----- Supplied data -----

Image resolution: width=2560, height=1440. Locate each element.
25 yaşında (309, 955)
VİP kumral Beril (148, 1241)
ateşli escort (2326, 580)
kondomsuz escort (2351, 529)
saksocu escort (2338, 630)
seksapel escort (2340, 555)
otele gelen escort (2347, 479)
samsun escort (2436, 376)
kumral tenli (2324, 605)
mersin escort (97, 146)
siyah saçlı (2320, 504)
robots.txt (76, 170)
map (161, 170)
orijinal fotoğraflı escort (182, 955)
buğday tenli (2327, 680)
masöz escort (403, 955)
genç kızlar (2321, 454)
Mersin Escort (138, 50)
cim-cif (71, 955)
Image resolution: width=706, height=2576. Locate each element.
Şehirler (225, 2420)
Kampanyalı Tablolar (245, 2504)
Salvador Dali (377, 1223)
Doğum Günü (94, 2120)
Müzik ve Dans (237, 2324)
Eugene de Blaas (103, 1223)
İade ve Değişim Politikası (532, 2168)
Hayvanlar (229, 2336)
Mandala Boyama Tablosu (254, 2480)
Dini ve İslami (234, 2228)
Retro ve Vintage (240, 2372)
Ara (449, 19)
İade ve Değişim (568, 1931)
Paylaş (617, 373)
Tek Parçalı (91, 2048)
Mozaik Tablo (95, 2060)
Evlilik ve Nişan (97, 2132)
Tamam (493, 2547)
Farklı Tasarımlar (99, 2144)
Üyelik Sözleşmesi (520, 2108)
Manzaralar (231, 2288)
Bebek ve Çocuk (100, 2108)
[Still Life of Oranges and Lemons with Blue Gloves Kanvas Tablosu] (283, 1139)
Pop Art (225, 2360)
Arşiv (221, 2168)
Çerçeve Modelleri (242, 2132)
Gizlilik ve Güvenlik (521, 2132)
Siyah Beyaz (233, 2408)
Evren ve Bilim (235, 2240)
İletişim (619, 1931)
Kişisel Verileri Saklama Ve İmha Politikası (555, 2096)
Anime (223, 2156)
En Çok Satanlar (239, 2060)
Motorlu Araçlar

-----

» What to do:
Sift the material for lines with the string "height". Copy each one found.

» Response box:
Image resolution: width=2560, height=1440. Locate each element.
Image resolution: width=706, height=2576. Locate each element.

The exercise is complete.